Kristen K. Ciombor, MD, MSCI, associate professor at Vanderbilt University discusses why neoadjuvant immunotherapy is superior to other immunotherapy treatments in colorectal cancer.
Neoadjuvant immunotherapy produces better results and reduces risk of recurrence in patients with colorectal cancer, said Kirsten K. Ciombor, MD, MSCI, associate professor of medicine at Vanderbilt University, speaking at an Institute for Value-Based Medicine® meeting.
Transcript
Why is neoadjuvant immunotherapy superior in colorectal cancer as a way to achieve better responses and reduce recurrence?
Immunotherapy has been important for a while in the metastatic setting. We saw improvements in patient outcomes after they had already received chemotherapy as a next line of therapy. And we know that's important. And now, in the first line, patients are eligible for immunotherapy with metastatic disease as long as it’s MSI [microsatellite instability]-high or mismatch repair deficient.
However, we’re starting to see emerging data that in colon and rectal cancer, specifically, using immunotherapy as a neoadjuvant approach can actually reduce the amount of other treatment that's needed.

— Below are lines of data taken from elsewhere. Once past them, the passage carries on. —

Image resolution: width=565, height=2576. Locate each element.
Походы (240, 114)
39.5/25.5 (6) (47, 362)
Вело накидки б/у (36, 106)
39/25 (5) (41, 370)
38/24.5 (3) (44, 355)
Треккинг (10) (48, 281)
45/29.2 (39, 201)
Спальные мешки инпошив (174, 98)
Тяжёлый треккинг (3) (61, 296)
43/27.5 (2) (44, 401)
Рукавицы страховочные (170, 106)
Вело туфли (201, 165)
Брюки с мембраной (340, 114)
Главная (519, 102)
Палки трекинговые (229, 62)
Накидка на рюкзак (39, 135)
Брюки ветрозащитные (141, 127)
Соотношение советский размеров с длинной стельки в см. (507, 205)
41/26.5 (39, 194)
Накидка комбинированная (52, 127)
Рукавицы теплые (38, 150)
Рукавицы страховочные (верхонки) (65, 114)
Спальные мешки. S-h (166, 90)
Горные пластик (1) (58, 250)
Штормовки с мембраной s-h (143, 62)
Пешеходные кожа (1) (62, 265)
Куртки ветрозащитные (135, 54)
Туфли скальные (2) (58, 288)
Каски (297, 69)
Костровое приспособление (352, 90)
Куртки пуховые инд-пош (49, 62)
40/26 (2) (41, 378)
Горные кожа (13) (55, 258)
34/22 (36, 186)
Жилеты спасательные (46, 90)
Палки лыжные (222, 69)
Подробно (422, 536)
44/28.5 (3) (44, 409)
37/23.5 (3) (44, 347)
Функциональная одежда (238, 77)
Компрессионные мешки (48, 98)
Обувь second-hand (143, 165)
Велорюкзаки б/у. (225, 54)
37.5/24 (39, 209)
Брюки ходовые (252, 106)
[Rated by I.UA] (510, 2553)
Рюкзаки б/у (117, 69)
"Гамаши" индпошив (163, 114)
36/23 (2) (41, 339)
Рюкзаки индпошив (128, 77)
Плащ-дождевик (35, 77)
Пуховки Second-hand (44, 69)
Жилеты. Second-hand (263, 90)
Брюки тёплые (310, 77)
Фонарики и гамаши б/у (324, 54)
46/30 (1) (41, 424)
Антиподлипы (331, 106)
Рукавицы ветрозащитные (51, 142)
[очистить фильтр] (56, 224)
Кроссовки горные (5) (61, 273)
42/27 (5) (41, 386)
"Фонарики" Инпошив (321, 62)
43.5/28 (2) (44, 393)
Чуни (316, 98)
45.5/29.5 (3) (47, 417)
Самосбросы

For instance, with rectal cancer, typically patients are treated with radiation, with chemotherapy, systemic chemotherapy outside of radiation, and surgery—sometimes 2 surgeries—in order to cure these diseases. However, what we're starting to see is that by using immunotherapy, sometimes we can avoid radiation, avoid surgery, avoid many of the other treatments that patients have to go through.
Not only can we avoid those treatment modalities, potentially with the same rates or higher rates of cure, but we also avoid all the toxicities from these therapies as well.
It really benefits patients to know if they're MSI-high upfront and to potentially treat them in a way that’s targetable to their tumor.